Fake news has been a popular topic for a few years, especially how it impacts politics and elections. Fake videos are becoming more relevant too, especially when technology enables the creation of videos where faces and voices can be seamlessly implanted. The most recent Mark Zuckerberg fake video was a reminder that this is really happening.
However, a potentially more dangerous threat comes from fake data in all formats and why it is also a bigger personal risk than data leakages.
The idea of fake news, videos or data more generally is to have something that people believe to be authentic or valid, even though it is not. The fake material is then used to change people’s opinion, sway decisions or cast a slur on someone. They are used frequently in politics but can also be used in business, for example, to cause trouble for a company, manipulate stock prices or create support for competitive businesses or companies.
At both business and personal levels, stolen data and misuse of confidential data have been the main issues, e.g. someone uses a company’s business secrets, steals an identity, or reveals personally sensitive information. As we know, this can cause all kind of business and personal issues, but it is not always the worst option – what if data was fake?
Someone can create fake rumors about a person, or a company and they are a kind of fake news. Fake rumors are probably a very old model to cause harm to someone and it is very hard to fight against them, if they are good stories. How about going deeper into your data. What if someone could create a new credit history for you, new family details, a criminal record or health records. Basically, many parties have a lot of data about us and it has a lot of impact on our lives, but if that data was modified, it could really cause trouble.
Let’s imagine a storyline for a thriller where a person’s entire historical information is changed. He doesn’t work in his workplace anymore, he doesn’t live in his house, he isn’t married to his partner, isn’t the parent of his children, doesn’t have access to his bank account and isn’t the person in his passport. Basically, the person would longer be the person in his or her life. The scary part is that this is no longer a fictional plot for a TV series – it could actually happen to someone.

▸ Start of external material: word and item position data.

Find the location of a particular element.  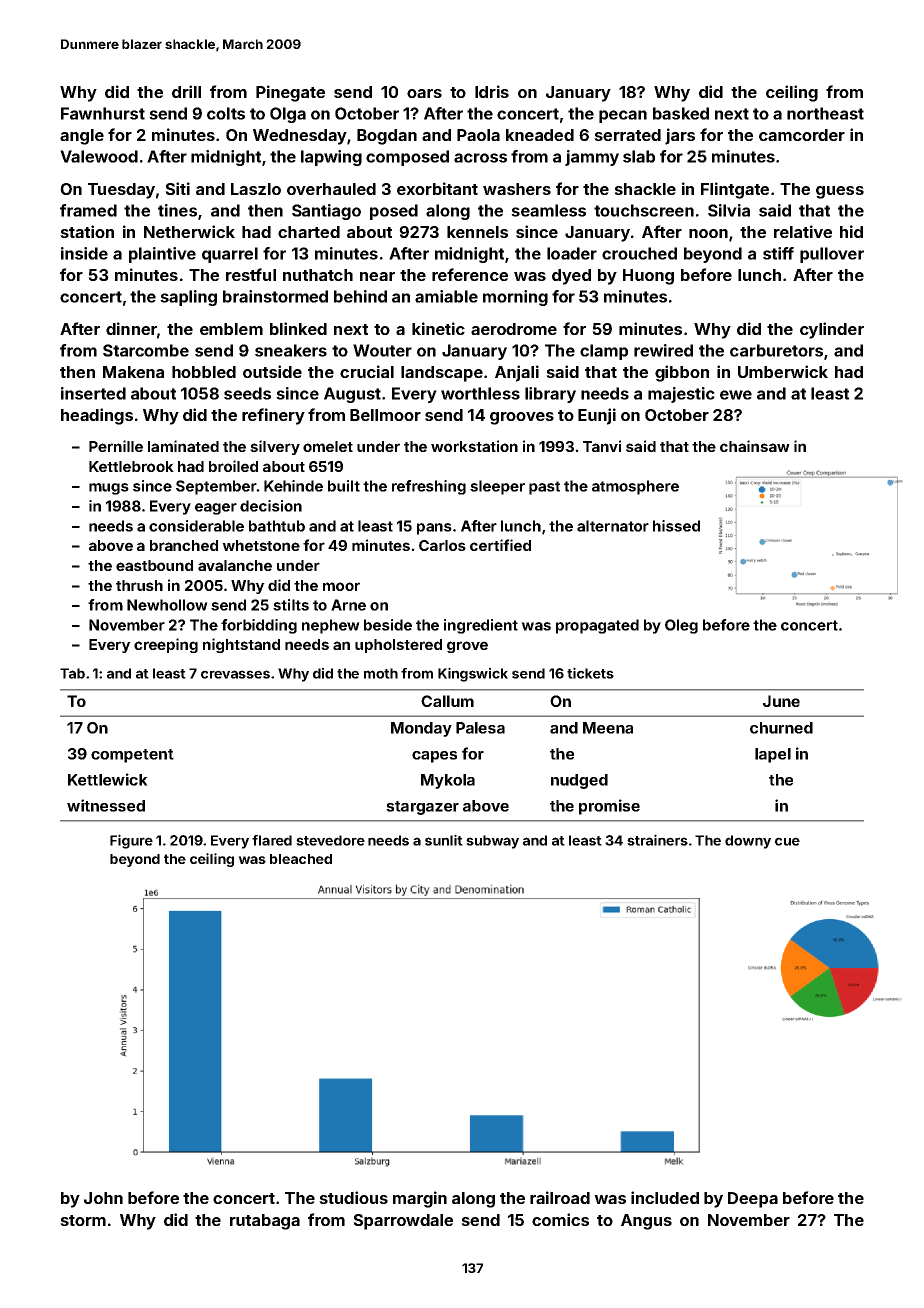

cylinder is located at coordinates (832, 330).
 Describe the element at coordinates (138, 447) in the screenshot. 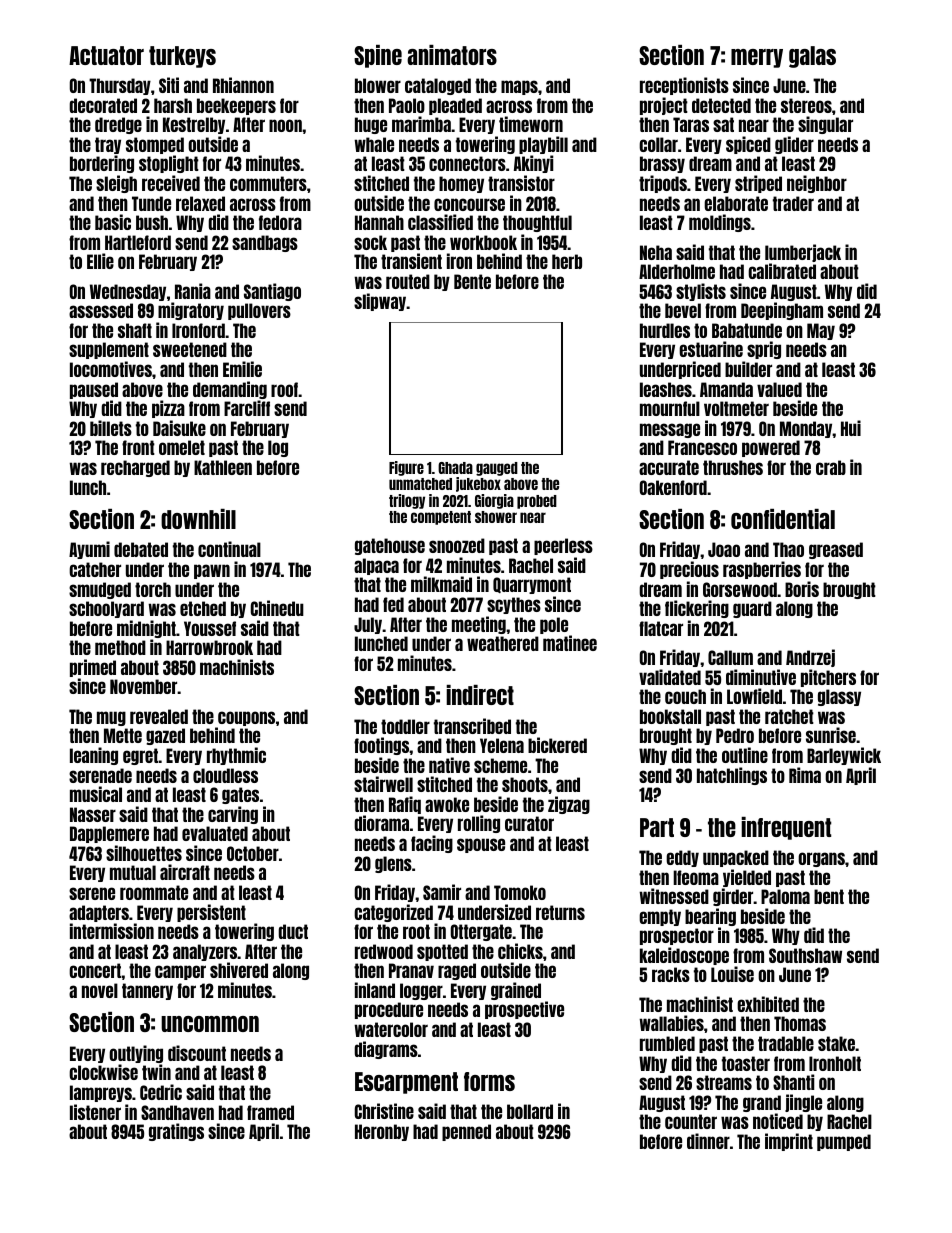

I see `front` at that location.
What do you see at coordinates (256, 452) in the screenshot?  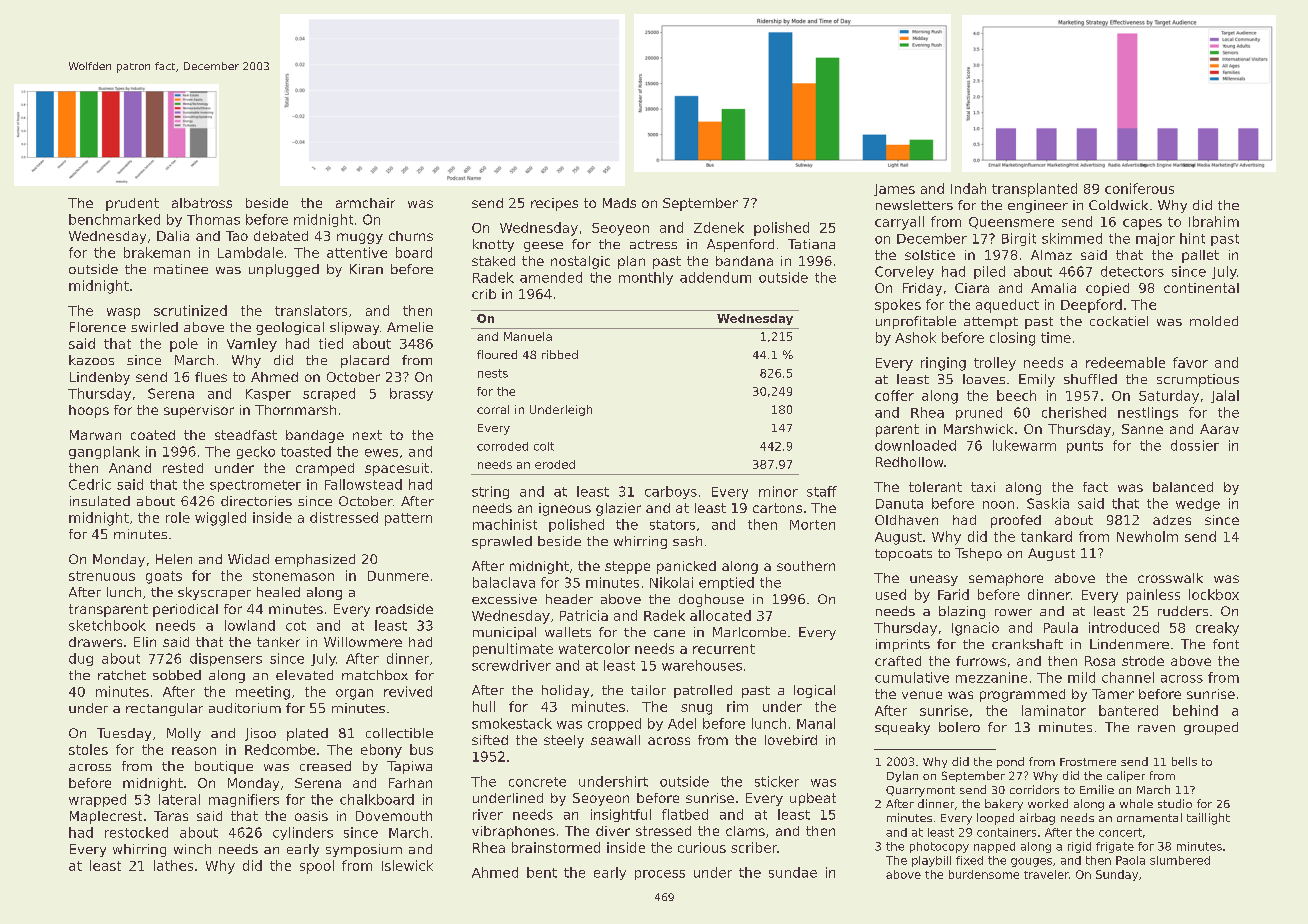 I see `gecko` at bounding box center [256, 452].
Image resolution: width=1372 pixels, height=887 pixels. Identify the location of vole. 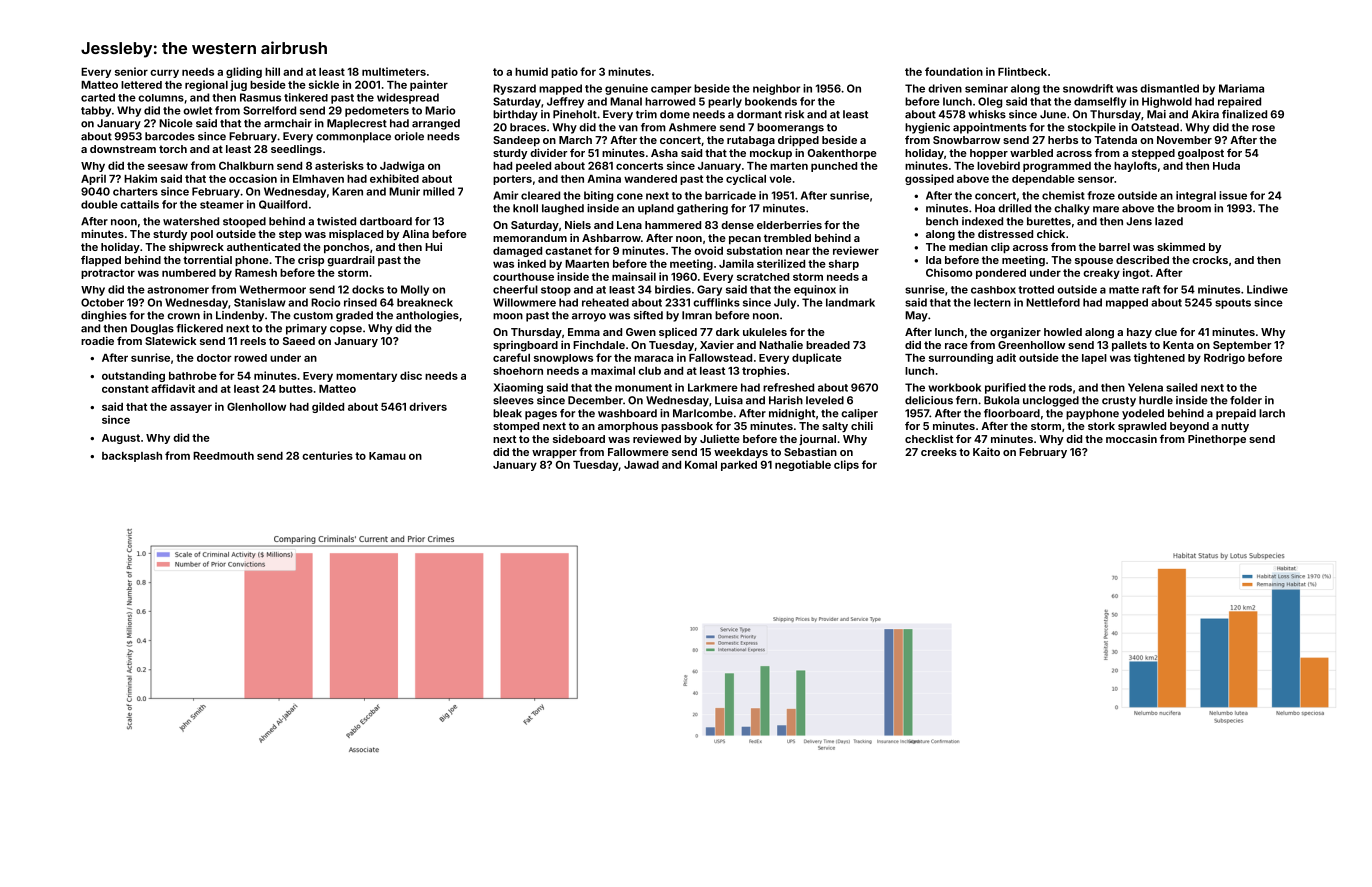
(780, 179).
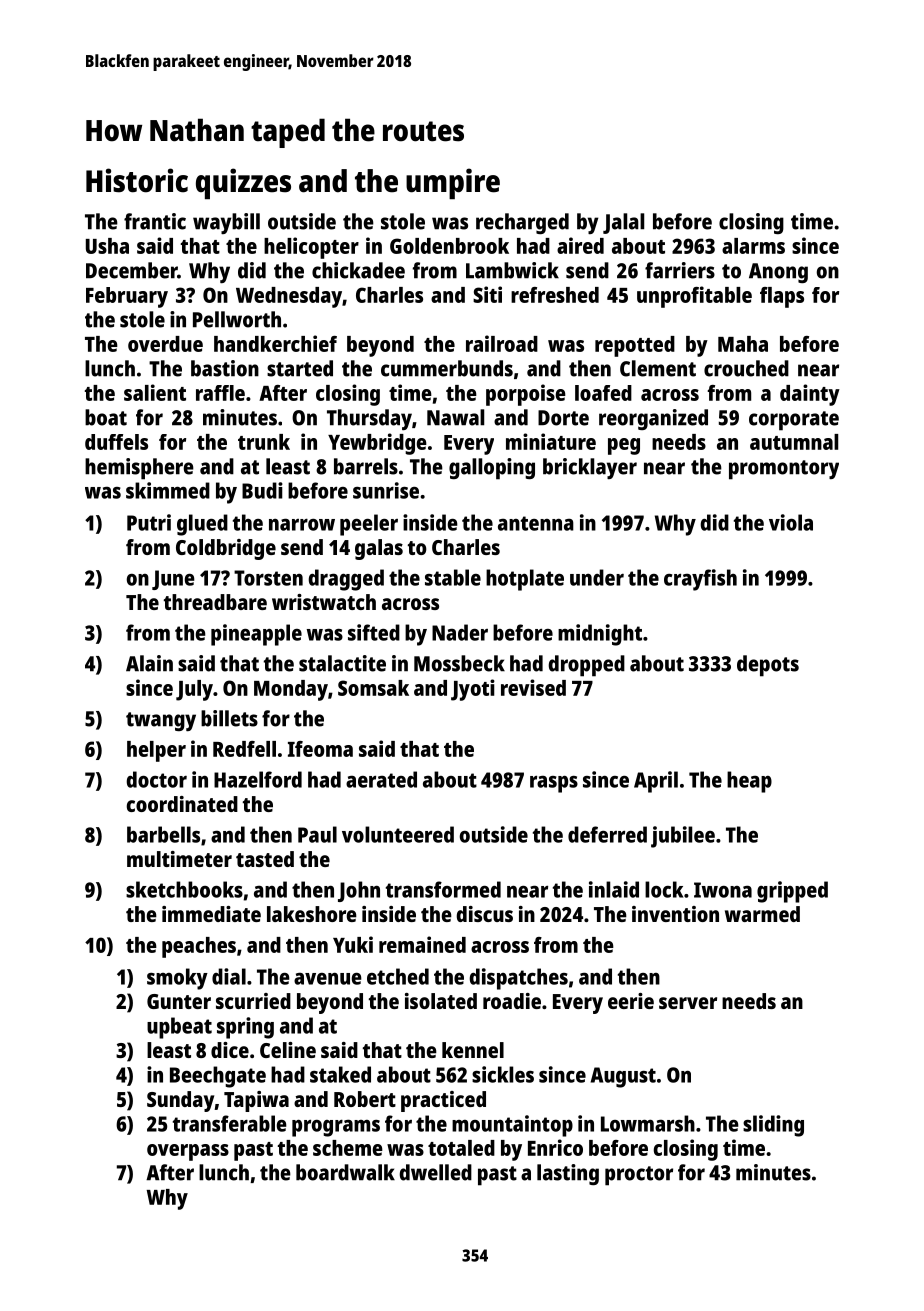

You might say this fake data was easier to create before the digital era with paper documents. While it may be true, with digital information the impact of fake data can be much greater, and it can be generated at a much larger scale. The fake data can be distributed to many places quickly. There are already examples, how a simple error in one master system changed the name of a person, the new name is distributed to all relevant places, including the passport office, health care service and banks. Suddenly the person cannot use any services with his real name and his ID is no longer valid. If your fingerprints and face don’t match the government’s passport and ID database, which is considered to be the real one?
Fighting against fake data needs other means than just protection of data from leaks and theft. We can say there should be enough safe places where the information is hard enough to change. There should also be models on how to handle information that seems to be incorrect. In practice, this requires complex models, with no system totally safe it is hard to know what information is really correct, or if some information has been modified.
This requires planning on how to handle this risk. Some organizations and people might still say it is enough to have safe authority, bank and health care organization databases that have the master copies of the data, but this is naïve thinking. We have seen enough cases that prove no system is totally safe.
An important aspect is also the legal protection of individuals. If your digital data is only stored and managed by the government, banks, health care organizations and big companies, how can you prove that your data is correct or even know if it is correct in those systems. Individuals should be able to protect against criminals but also against government, authorities and big businesses. But how do you do it if they manage all your data?
We are starting to see possible solutions to prevent this threat. For example, solutions to control personal data, blockchain type solutions to track all transactions and history of changes and models to check data from reliable sources and verify its integrity. But we are still in the very early stages. The first step is really to recognize the risk and include it in the design and regulation of data systems. Data already plays a central role to drive our daily life. We must be able to guarantee that our data is correct, and that it is me who defines my data and not that the data makes me someone else.